- _Problem to solve_
What lines in the records include the string "dialog"? Return each one.

(Material for this exercise Opens)

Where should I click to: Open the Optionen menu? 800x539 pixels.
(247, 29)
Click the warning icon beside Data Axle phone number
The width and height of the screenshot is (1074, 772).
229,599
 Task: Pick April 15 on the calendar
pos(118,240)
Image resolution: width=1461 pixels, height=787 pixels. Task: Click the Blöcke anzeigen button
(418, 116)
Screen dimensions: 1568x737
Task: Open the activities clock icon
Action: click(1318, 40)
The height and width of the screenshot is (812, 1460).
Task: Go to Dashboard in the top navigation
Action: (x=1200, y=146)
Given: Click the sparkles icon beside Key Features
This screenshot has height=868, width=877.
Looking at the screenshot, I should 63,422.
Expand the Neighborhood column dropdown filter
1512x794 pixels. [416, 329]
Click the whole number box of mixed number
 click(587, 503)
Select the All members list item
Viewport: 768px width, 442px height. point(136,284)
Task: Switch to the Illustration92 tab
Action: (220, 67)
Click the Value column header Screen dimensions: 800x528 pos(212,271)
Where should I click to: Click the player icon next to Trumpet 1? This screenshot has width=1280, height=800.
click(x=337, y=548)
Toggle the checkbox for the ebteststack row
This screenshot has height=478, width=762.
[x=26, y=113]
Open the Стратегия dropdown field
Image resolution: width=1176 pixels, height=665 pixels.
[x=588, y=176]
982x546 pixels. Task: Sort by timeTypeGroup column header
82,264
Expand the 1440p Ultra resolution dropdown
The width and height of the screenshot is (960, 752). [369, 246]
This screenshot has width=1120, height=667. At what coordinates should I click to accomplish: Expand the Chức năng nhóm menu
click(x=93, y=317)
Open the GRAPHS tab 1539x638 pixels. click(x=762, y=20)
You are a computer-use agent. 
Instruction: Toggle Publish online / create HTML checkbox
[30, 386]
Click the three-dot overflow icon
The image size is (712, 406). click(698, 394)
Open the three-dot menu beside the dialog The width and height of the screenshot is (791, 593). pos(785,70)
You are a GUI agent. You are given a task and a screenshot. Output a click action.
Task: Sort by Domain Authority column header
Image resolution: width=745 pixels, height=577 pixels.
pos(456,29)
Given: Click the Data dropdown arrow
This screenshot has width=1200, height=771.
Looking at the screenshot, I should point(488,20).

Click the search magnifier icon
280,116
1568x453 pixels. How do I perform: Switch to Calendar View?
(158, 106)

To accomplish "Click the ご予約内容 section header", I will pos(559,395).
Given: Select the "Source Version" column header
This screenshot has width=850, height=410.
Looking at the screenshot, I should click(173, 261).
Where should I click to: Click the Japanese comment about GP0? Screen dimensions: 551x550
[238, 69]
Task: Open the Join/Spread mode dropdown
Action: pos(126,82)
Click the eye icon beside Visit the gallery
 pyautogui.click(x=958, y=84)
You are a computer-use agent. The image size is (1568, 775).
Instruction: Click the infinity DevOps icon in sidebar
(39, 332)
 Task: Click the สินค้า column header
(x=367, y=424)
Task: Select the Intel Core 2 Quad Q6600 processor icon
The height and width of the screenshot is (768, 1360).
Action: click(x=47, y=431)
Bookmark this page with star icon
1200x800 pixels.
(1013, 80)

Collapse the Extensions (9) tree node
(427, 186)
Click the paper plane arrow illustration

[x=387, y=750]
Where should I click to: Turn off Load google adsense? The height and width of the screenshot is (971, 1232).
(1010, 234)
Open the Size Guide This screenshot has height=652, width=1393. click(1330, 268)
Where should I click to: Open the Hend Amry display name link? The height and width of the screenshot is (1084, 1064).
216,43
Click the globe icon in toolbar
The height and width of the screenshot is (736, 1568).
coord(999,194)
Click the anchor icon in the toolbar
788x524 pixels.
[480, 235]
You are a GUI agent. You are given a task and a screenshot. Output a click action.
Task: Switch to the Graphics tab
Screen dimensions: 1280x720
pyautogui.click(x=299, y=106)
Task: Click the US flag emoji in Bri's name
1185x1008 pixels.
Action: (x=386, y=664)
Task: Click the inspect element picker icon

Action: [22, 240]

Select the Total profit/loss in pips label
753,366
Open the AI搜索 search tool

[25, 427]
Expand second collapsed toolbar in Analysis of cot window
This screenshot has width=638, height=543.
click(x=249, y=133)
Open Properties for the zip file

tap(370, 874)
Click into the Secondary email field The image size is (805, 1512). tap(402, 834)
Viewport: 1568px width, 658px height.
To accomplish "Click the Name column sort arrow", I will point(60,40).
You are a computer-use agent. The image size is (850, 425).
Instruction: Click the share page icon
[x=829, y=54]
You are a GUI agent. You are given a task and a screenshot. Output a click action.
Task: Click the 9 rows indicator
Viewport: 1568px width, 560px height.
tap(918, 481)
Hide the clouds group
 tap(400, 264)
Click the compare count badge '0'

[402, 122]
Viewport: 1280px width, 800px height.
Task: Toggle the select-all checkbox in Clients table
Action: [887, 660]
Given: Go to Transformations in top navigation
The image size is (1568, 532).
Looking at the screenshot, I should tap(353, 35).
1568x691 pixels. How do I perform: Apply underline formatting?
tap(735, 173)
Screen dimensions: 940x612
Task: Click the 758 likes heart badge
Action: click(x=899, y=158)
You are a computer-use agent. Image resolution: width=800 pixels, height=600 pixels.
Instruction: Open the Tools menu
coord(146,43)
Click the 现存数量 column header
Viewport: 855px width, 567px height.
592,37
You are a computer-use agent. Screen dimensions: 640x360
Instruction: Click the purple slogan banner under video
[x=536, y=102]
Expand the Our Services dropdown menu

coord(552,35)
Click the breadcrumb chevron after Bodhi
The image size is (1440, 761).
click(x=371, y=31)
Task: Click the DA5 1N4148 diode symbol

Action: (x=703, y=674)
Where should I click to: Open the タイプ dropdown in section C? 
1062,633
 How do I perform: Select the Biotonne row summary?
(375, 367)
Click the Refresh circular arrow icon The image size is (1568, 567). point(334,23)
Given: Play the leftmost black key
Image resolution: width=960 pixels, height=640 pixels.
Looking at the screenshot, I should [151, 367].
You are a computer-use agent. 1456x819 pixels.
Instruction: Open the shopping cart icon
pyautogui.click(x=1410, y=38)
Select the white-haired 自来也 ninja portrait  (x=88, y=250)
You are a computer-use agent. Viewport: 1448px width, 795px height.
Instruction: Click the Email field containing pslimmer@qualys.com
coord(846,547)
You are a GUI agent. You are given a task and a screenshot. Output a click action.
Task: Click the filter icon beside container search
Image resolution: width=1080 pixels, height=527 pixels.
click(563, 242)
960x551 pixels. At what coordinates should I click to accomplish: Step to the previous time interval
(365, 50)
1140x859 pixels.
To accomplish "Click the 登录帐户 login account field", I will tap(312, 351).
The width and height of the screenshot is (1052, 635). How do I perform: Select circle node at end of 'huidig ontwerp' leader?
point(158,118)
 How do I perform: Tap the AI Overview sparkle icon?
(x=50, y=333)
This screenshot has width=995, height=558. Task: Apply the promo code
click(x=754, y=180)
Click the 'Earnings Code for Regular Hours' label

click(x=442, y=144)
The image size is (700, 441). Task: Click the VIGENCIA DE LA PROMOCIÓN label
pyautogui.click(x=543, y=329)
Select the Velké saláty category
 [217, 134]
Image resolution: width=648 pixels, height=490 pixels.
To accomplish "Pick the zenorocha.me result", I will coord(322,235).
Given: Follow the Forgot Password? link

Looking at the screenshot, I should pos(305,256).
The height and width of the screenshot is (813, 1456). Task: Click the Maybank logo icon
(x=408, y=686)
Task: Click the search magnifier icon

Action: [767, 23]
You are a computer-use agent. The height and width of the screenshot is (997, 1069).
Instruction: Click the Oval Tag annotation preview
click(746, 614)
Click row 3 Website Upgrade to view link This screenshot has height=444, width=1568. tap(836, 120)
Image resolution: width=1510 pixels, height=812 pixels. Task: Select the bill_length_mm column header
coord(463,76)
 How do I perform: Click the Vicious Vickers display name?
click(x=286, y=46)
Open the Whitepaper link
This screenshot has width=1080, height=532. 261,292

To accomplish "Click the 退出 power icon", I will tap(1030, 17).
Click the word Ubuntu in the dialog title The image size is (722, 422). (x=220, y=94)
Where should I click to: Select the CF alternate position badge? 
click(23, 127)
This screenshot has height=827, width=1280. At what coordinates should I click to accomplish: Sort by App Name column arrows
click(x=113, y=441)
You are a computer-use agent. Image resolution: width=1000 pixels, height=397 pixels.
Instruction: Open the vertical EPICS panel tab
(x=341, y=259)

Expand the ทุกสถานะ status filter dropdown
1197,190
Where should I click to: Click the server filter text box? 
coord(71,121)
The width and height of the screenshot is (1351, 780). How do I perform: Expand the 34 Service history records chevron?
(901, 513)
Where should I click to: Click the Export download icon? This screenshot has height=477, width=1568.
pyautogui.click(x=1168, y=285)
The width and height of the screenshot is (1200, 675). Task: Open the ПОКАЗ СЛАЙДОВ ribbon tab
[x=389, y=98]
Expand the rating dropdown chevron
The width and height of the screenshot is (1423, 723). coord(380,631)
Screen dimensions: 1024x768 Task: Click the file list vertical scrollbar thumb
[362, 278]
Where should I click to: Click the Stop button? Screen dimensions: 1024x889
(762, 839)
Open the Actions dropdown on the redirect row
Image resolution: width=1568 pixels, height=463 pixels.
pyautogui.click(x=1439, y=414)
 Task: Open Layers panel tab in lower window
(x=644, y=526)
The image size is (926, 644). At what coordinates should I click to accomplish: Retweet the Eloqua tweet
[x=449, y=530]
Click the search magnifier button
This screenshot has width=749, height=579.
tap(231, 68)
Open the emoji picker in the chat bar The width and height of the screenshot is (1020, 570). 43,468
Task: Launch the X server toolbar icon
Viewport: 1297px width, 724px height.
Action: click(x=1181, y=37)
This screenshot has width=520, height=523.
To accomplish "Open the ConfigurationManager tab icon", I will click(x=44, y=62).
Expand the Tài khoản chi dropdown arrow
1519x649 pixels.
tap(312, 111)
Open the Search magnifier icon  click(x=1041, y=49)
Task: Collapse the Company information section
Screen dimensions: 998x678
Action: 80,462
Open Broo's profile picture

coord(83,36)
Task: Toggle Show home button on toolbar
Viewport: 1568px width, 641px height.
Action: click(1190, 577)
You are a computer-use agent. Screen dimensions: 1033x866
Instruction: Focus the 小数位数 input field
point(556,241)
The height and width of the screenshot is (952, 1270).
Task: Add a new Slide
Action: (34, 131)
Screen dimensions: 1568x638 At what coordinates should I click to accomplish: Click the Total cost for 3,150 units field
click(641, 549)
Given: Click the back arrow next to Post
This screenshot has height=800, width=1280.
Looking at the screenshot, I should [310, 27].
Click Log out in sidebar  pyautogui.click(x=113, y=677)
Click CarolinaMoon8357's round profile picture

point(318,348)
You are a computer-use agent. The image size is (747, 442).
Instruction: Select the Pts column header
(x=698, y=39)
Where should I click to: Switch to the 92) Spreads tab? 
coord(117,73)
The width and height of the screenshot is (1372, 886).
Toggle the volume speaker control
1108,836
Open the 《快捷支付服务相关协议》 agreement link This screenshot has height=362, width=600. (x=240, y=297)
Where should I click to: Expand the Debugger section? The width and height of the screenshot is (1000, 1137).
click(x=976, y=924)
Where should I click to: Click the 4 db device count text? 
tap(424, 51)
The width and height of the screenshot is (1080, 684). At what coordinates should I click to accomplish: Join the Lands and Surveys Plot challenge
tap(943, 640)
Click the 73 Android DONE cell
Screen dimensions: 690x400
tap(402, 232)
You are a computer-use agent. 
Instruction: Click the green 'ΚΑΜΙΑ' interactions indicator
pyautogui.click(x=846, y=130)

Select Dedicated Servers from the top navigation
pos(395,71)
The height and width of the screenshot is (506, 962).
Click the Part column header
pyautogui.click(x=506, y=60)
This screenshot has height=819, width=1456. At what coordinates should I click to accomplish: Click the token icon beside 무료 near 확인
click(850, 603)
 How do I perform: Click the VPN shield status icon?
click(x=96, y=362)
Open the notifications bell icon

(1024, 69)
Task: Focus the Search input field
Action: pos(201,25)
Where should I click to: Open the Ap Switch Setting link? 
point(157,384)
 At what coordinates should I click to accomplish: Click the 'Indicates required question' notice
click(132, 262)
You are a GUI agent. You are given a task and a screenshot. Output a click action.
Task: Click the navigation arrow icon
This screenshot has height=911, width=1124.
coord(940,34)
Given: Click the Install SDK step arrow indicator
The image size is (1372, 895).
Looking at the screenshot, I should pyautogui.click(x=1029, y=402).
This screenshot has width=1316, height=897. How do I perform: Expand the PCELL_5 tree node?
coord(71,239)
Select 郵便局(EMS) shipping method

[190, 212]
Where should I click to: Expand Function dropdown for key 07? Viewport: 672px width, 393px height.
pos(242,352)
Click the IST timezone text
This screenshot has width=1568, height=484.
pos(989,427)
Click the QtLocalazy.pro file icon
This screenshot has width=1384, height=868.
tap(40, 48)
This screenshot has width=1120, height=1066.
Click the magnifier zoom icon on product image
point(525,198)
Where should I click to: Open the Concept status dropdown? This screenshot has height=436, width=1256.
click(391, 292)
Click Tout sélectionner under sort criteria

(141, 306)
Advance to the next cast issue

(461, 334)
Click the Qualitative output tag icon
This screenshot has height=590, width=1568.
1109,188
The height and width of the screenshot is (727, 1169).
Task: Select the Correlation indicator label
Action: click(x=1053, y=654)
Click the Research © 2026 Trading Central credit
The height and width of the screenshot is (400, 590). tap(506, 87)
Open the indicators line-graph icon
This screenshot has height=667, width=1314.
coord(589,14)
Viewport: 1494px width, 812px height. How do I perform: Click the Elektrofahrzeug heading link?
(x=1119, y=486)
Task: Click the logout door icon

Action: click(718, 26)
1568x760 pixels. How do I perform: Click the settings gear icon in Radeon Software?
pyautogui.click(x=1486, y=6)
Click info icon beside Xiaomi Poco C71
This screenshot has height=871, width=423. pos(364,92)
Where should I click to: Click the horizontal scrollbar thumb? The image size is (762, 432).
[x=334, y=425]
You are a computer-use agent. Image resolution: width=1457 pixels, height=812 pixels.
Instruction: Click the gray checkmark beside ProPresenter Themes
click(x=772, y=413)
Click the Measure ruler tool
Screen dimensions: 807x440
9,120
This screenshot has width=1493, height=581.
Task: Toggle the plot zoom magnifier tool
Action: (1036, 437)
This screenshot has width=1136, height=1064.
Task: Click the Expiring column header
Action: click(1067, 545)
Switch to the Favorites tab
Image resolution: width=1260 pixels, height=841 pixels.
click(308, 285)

(Material for this exercise Closes)

- _Response area_
Open the three-dot menu beside the dialog The width and height of the screenshot is (791, 593). pos(785,70)
Click the word Ubuntu in the dialog title The image size is (722, 422). (x=220, y=94)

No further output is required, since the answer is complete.